Leiharbeitnehmer und Schwellenwerte des Mitbestimmungs­gesetzes

Der Bundesgerichtshof (BGH) hat mit seinem Urteil vom 25. Juni 2019 (Az.: II ZB 21/18) zu der praxisrelevanten und bislang äußerst umstrittenen Frage Stellung genommen, ob Leiharbeitnehmer bei der Ermittlung des Schwellenwerts für die Bildung eines paritätischen Aufsichtsrats nach § 1 Abs. 1 Nr. 2 Mitbestimmungsgesetz (Unternehmen, die in der Regel mehr als 2.000 Arbeitnehmer beschäftigen) zu berücksichtigen sind.

Der Fall

Eine GmbH beschäftigte zum überwiegenden Teil festangestellte Arbeitnehmer, sowie daneben im Umfang von ungefähr einem Drittel der Belegschaft Leiharbeitnehmer in schwankender Zahl. Die Gesamtzahl der Festangestellten und Leiharbeitnehmer lag im Durchschnitt stets über 2.000. Bei Berücksichtigung der nur festangestellten Arbeitnehmer und solcher Leiharbeitnehmer, deren tatsächliche oder prognostizierte Beschäftigungsdauer mehr als sechs Monate betrug, lag die Gesamtzahl dagegen stets unter 2.000.

Das Problem

Das Problem liegt auf der Hand und ist in § 14 Abs. 2 Satz 6 AÜG verortet. Danach sind für die Anwendung des Mitbestimmungsgesetzes Leiharbeitnehmer im Entleiherunternehmen nur zu berücksichtigen, wenn die Einsatzdauer sechs Monate übersteigt. Es war bislang umstritten, ob § 14 Abs. 2 Satz 6 AÜG an den konkreten (Leih-)Arbeitnehmer selbst oder aber an den Arbeitsplatz anknüpft. Muss demnach für die Berücksichtigung der Leiharbeitnehmer der einzelne Leiharbeitnehmer selbst sechs Monate in dem Entleiherunternehmen eingesetzt werden oder kommt es darauf an, wie viele Arbeitsplätze in dem Unternehmen regelmäßig über die Dauer von sechs Monaten hinaus mit auch wechselnden Leiharbeitnehmern besetzt werden?

Das Urteil

Der BGH hat sich nunmehr der arbeitsplatzbezogenen Sichtweise angeschlossen. Es sei gänzlich unerheblich, auf welchem konkreten Arbeitsplatz der einzelne Leiharbeitnehmer für wie lange innerhalb der sechs Monate eingesetzt wird. Entscheidend sei allein, ob der Einsatz von Leiharbeitnehmern in dem Unternehmen als solcher so dauerhaft erfolgt, dass er für die ständige Größe des Unternehmens ebenso prägend ist wie ein Stammarbeitsplatz.
Unter Berücksichtigung dieser Sichtweise war bei der GmbH ein paritätischer Aufsichtsrat nach § 1 Abs. 1 MitbestG zu bilden.

Bewertung

Die Entscheidung des BGH überrascht nur wenig, folgt sie doch der allgemeinen Tendenz einer Berücksichtigung von Leiharbeitnehmern bei der Bestimmung der Betriebsgröße. Die arbeitsplatzbezogene Auslegung des BGH wirkt zudem einer Gefahr der Umgehung der Vorschriften zur Arbeitnehmermitbestimmung durch einen regelmäßigen Wechsel der eingesetzten Leiharbeitnehmer vor Ablauf der Frist von sechs Monaten und damit einer missbräuchlichen Gestaltung von Fremdpersonaleinsatz entgegen. Die Entscheidung sorgt letztlich bei einer wichtigen Auslegungsfrage für Klarheit in der Praxis.
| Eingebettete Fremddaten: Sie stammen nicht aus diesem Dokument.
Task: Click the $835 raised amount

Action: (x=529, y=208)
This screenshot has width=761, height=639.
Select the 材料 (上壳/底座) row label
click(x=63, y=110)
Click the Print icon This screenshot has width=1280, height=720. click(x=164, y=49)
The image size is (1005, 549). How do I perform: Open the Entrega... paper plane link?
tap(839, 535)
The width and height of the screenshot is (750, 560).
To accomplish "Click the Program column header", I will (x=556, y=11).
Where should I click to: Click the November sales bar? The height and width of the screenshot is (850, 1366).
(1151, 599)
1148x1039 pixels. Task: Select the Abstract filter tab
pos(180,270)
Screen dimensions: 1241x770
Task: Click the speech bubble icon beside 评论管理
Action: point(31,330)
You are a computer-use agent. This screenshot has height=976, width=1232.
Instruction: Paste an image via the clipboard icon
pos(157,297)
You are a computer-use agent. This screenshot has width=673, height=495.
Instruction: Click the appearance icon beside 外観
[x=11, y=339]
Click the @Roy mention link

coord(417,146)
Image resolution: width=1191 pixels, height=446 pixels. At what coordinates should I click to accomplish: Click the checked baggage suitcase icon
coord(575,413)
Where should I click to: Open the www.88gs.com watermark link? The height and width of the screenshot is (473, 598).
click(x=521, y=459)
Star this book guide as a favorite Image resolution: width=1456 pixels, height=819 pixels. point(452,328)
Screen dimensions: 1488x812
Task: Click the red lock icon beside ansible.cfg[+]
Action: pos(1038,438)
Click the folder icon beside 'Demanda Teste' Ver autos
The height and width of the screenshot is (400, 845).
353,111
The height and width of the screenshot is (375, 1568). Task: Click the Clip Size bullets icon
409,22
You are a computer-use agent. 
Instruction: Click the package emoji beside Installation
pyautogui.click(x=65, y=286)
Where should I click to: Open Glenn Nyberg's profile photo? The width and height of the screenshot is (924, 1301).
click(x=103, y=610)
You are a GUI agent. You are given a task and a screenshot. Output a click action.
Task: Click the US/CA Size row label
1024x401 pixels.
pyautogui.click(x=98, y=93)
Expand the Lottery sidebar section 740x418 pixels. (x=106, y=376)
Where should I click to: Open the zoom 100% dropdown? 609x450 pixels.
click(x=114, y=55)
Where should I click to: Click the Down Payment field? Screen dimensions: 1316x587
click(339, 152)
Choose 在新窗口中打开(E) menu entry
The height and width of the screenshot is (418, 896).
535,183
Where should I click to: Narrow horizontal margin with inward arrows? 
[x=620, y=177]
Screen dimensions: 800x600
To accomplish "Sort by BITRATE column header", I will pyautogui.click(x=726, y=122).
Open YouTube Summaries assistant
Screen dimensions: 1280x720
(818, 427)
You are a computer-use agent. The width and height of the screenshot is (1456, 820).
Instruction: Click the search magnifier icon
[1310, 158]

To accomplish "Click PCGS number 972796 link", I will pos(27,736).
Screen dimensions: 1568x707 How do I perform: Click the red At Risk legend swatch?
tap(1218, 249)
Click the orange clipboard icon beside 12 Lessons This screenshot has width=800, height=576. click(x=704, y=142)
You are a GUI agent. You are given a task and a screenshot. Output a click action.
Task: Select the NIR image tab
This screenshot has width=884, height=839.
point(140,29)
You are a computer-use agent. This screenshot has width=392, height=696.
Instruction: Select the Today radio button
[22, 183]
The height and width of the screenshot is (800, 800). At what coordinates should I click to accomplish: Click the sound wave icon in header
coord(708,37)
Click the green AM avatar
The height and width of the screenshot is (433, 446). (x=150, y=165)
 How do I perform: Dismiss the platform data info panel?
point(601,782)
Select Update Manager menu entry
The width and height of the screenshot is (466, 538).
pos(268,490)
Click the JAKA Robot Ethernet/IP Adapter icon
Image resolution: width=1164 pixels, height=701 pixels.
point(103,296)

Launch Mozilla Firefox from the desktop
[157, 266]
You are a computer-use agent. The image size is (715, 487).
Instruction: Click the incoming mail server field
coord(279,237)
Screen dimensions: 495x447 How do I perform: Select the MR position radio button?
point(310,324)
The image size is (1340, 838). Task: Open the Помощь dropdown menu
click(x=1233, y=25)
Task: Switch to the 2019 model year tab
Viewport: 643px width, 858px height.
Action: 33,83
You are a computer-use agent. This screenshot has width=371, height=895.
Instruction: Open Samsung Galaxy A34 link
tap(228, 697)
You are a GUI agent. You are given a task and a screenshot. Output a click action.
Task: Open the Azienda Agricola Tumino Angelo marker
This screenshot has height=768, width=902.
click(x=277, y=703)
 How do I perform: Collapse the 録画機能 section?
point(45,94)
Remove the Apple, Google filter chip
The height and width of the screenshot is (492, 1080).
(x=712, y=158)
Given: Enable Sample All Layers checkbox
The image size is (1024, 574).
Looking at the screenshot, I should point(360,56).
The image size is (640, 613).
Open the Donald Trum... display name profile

Eine entsprechende Anwendung dieser Grundsätze wird auch für das Montan-Mitbestimmungsgesetz, das Mitbestimmungsergänzungsgesetz, das Drittelbeteiligungsgesetz, das Gesetz über die Mitbestimmung der Arbeitnehmer bei einer grenzüberschreitenden Verschmelzung, das SE- und des SCE-Beteiligungsgesetz zu erwarten sein, auch wenn der BGH dazu nicht Stellung nehmen musste.